Elaine Campione could be a different story — again, if she gets proper treatment for her issues. She has never publicly discussed the murders of her girls in the years since it happened, though her ex-husband has gone to become an activist of sorts to prevent more filicides from happening as a result of children being the custody of the wrong parent. She has never publicly, to my knowledge, taken responsibility for the murders or expressed remorse at her actions.
And that accountability has to be one of the first steps to understanding how they got there, and where they can move forward. If they don’t even take accountability, the chances are low for any chance of rehabilitation.
I think it says a lot when the women who committed filicide during a psychotic break and couldn’t remember the crime appear more likely to express remorse and responsibility than those who were not mentally ill and knew what they were doing.
So, these notorious women can change - only if they want to. Do they necessarily deserve forgiveness and a second chance? Well, no one can force victims or others impacted by the crime to offer forgiveness. That’s not owed. But if she were to put in the work to become a better person, become self-accountable, and truly turn her life around, then yes, she could see some redemption in society. She also has to accept the fact that surviving victims and anyone else impacted doesn’t owe her forgiveness.
Women like Lindsay Clancy, Andrea Yates, and Carol Coronado all reportedly expressed remorse at the aftermaths of their psychosis. Lindsay Clancy’s husband has said he forgives her, and wants others to do the same. Andrea Yates remains in the same mental facility where she was re-sentenced to despite long being eligible for parole. Carol Coronado’s husband also forgave her and spoke of her mental issues to media.
These women stand a chance at rehabilitation and being able to function in society. However, women like Thaler and Shanda Vander Ark showed their true colors when they so cruelly and sadistically murdered their sons, knowing full well what they were doing.
They aren’t likely to see life outside prison walls again. And perhaps that is for the best.
Final Thoughts
Next time, we look at wrongful convictions of women accused of committing filicide. Then, the child survivors of filicide will be the final post. I think it’s fitting we finish this series with the victims at the heart of it all.

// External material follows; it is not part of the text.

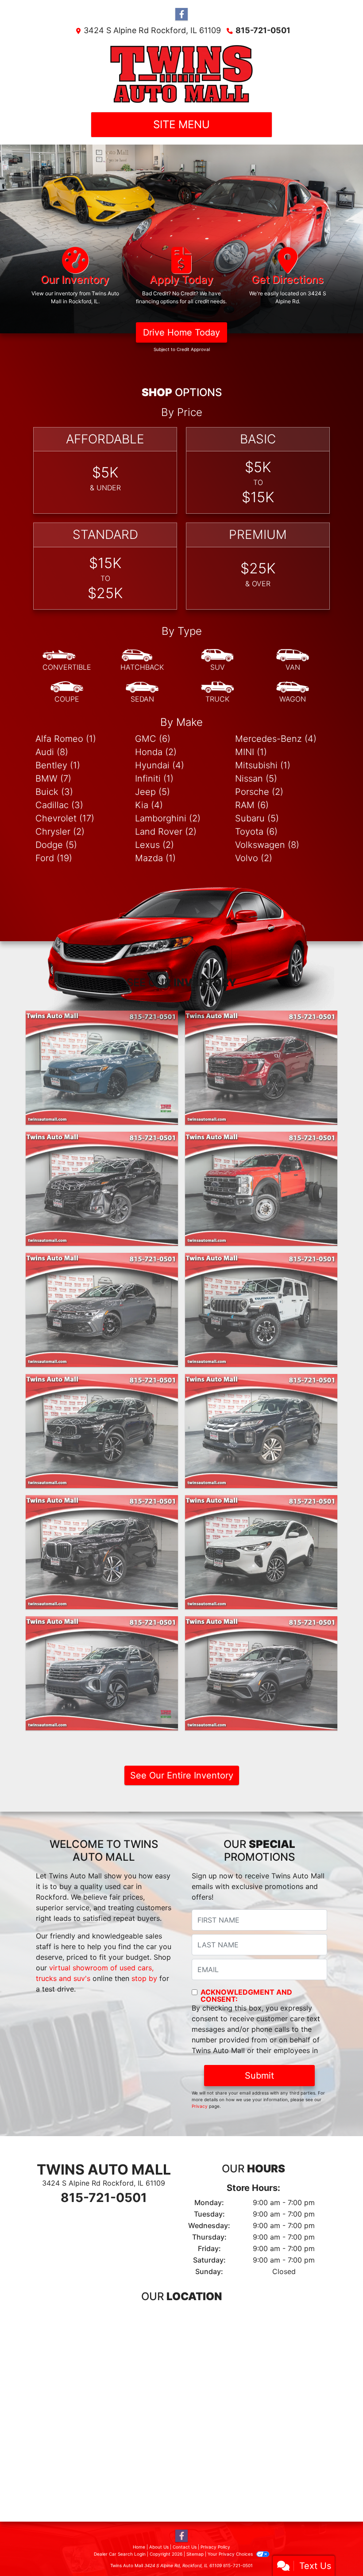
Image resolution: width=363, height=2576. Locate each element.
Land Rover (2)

When we focus on the survivors, we’ll look at: How did they recover? What did their relationship with their mother look like, if the mother didn’t kill herself? How do the surviving siblings feel? How does this impact their relationship with the other parent? How are these kids treated in therapy for surviving such a horrific trauma? And for the acutely psychotic cases, how do kids come to understand that their mother was sick when she tried to kill them?
I’m not going to lie, this series became a much longer rabbit hole than I ever expected it to be. Hopefully, you have learned from this, and it hasn’t been one droning incoherent rambling about a criminal psychology obsession. Or that it’s at least coherent.
And as always, thank you for coming along.